U.S. consumer prices surged in August, posting the largest increase in seven months, driven by higher costs for housing, food, and travel. The Labor Department reported that the Consumer Price Index rose 0.4% last month, bringing year-over-year inflation to 2.9%—the biggest annual jump since January.
Core inflation, which excludes volatile food and energy costs, also rose 0.3%, reflecting broad price pressures across goods and services, including new motor vehicles, apparel, airline fares, and hotel stays. Food costs alone climbed 0.5%, with meat, coffee, and fresh produce seeing particularly steep increases. Gasoline prices jumped 1.9% during the month.
Economists warn that rising prices, combined with a softening labor market, create a policy dilemma for the Federal Reserve. Rapid rate cuts risk fueling tariff-driven inflation, while delaying cuts could worsen unemployment. Markets, however, have priced in a quarter-point rate reduction next Wednesday, with expectations of two additional cuts later this year.

The labor market showed signs of strain. First-time claims for unemployment benefits rose 27,000 to a seasonally adjusted 263,000 last week, the highest level since October 2021. Analysts noted that spikes in states like Texas, possibly linked to July’s floods, may have contributed to the increase.

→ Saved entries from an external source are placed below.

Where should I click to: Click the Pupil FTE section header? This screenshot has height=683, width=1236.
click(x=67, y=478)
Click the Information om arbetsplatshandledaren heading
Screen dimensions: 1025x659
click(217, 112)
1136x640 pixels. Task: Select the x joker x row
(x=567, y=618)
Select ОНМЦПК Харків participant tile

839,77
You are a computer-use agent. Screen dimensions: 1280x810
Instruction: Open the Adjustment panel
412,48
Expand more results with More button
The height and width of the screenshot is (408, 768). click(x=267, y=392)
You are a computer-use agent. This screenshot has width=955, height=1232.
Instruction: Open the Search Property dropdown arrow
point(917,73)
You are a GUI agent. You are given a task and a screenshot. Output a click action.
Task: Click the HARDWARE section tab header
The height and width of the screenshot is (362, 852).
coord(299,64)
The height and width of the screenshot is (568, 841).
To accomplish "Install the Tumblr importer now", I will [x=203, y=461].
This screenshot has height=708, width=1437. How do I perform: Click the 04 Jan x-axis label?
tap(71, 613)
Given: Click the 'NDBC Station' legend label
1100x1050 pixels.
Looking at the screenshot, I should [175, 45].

Overall, the number of people receiving benefits after an initial week of aid remained unchanged at 1.939 million.

Rising inflation reflects a combination of factors, including tariffs on imported goods, rebounding consumer demand after spring and summer tourism declines, and labor shortages, particularly in agriculture. Economists caution that while monthly goods inflation may remain elevated into early next year, spillover into services could be limited by a weaker jobs market and restrained consumer spending.
Stocks on Wall Street responded positively, the dollar slipped slightly against a basket of currencies, and U.S. Treasury yields fell following the reports. The data underscores the balancing act facing the Federal Reserve as it weighs the timing and pace of interest rate cuts in a mixed economic environment.